Per chi, come diceva José Saramago, crede che “i deserti non sono solo quelli privi di uomini” e che anzi “non è raro trovare deserti e aridità mortali tra le folle”, la scelta di appartarsi in luoghi remoti dove riconciliarsi con sé stessi e con il mondo tra la sabbia, le rocce e il solo rumore del vento non sembra così bizzarra. Per questo, non sono inusuali opere firmate da validi architetti che in tutto il mondo realizzano, in territori aspri e impervi, il buen retiro per committenti che, a congestionate città, preferiscono la solitudine di immensi spazi aperti, o le abitazioni per chi trova in questi contesti un lavoro e quindi un futuro. Le architetture del deserto allora si attrezzano con accorgimenti progettuali e tecnologici – dal solare passivo, allo studio dell’orientamento, dei flussi di ventilazione incrociata e dei sistemi di ombreggiamento, all’uso di materiali naturali reperiti localmente e dotati di inerzia termica – per affrontare climi estremi, partendo dall’esigenza bivalente di abbattere, da un lato, l’impronta ecologica e, dall’altro, di fornire a chi le abita un rifugio sicuro, confortevole ed accogliente.

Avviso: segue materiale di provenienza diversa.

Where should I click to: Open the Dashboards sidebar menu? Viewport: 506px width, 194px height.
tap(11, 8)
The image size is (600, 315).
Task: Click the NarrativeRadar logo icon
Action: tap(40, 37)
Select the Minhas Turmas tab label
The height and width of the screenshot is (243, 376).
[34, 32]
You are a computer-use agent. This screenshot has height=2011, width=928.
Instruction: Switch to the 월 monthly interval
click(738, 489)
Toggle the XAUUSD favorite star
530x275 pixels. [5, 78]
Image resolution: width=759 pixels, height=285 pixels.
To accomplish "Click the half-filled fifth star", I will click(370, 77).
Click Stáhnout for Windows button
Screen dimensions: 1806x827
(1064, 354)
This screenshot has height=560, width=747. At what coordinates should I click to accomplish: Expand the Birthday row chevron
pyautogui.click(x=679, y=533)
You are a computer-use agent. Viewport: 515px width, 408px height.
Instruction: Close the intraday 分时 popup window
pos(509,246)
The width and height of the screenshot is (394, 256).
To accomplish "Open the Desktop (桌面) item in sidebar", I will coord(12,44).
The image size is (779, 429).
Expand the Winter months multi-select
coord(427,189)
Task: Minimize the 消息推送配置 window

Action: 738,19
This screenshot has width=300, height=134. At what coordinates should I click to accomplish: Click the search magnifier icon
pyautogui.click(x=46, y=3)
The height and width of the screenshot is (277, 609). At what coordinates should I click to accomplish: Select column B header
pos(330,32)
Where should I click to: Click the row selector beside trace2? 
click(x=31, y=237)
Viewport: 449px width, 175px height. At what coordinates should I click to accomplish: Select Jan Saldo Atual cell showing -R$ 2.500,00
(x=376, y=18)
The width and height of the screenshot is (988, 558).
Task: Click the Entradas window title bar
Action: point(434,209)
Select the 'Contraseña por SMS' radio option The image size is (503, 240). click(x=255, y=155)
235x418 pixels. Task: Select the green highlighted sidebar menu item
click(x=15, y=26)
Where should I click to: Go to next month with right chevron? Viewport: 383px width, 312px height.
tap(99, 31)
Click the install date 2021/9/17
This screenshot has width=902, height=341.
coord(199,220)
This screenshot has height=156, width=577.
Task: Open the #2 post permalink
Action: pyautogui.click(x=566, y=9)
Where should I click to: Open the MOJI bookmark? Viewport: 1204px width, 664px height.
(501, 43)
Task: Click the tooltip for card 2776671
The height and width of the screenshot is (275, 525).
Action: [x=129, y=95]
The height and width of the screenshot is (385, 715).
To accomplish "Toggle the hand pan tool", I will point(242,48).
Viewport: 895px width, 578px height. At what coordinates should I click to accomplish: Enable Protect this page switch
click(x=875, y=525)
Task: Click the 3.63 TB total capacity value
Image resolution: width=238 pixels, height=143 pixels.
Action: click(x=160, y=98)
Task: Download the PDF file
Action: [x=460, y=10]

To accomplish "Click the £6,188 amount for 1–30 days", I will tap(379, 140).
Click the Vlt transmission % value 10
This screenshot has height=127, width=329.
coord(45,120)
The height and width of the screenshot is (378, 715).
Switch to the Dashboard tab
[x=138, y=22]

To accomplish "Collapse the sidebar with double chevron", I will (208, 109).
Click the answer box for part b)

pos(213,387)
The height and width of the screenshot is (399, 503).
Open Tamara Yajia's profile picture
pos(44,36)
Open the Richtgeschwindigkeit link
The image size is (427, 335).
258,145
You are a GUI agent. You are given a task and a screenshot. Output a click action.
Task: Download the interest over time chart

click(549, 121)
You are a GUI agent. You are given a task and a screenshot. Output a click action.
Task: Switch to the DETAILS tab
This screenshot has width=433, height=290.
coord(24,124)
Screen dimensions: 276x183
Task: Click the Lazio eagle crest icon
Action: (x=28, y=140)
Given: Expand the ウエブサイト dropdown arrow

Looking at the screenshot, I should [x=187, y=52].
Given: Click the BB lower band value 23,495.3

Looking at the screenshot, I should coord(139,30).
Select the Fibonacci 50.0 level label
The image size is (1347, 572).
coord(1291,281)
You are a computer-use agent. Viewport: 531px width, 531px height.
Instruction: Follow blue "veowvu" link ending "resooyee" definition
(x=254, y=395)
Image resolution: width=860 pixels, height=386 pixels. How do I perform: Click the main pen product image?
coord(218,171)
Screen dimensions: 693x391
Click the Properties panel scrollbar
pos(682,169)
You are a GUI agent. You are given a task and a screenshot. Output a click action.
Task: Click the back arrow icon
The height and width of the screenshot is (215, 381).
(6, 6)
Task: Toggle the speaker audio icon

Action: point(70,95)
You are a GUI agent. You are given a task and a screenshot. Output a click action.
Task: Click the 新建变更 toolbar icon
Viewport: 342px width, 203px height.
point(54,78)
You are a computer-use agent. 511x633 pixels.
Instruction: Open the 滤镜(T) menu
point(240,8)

Così, dal Nevada al Great Karoo, dal deserto australiano a quello indiano, dal Perù alla Namibia, sono tante le architetture che popolano i deserti: da quelle che, ispirate ai caratteri materici, cromatici e geomorfologici del sito, sembrano appartenere da sempre al paesaggio (Openstudio Architects, Ro Rockett, Barclay & Crousse Architecture, Nina Maritz Architects), a quelle che rimarcano più decisamente una propria identità di opera “artificiale” (Dunn and Hillam Architects, Kendle Design Collaborative, Sanjay Puri Architects, AGI Architects, Studio OPA’s).

In ogni caso, la protagonista è sempre una sola: una Natura brulicante di vita che, tra rocce e dune, luci abbacinanti e raffiche di vento, penetra incessantemente da scorci mirati, patii e corti interne, terrazze e belvedere, quasi come se neppure nel deserto, in fondo, si fosse mai veramente soli.